Guerra in casa Beckham: Brooklyn, primogenito di David e Victoria Beckham, ha deciso di allontanarsi dalla famiglia dopo anni di contrasti, sfogandosi con un lungo post su Instagram e raccontando la sua verità sui genitori. "Mi faccio valere per la prima volta nella mia vita. Non voglio riconciliarmi con la mia famiglia", ha scritto il 26enne, che ha poi dipinto il padre, ex calciatore e ora dirigente sportivo britannico, e la madre, ex cantante delle Spice Girls ora stilista, come genitori "manipolatori, interessati solo all’immagine pubblica". La sua volontà è stata espressa in maniera chiare ed inequivocabile e non lascia spazio a nessun tipo di riconciliazione: "Mia moglie ed io non vogliamo una vita plasmata dall’immagine, dalla stampa o dalla manipolazione. Vogliamo solo pace, privacy e felicità per noi e per la nostra futura famiglia".

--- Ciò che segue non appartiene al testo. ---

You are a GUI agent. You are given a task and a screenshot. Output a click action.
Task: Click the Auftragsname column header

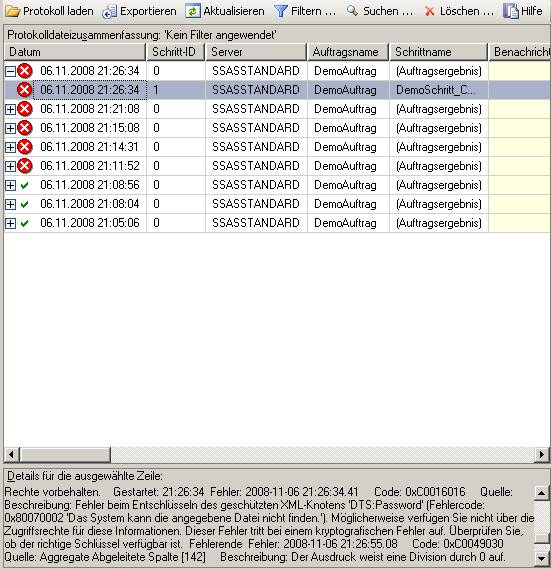(x=348, y=52)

Il punto di non ritorno si sarebbe toccato nel 2022, quando Brooklyn ha sposato la 31enne Nicola Peltz. In passato i due hanno lasciato la Gran Bretagna per trasferirsi negli Stati Uniti. Le nozze, celebrate nel mese di aprile, sono state descritte come un incubo a causa dell’invadenza dei genitori "che hanno cercato in tutti i modi di intralciarli". Pare che Victoria e David non abbiano mai accettato di buon grado la compagna del figlio, attrice statunitense, classe 1995, figlia della ex-modella Claudia Heffner e del miliardario uomo d’affari Nelson Peltz. Di qui il tentativo di ostacolare l'unione tra lei e Brooklyn. Almeno, a detta del giovane.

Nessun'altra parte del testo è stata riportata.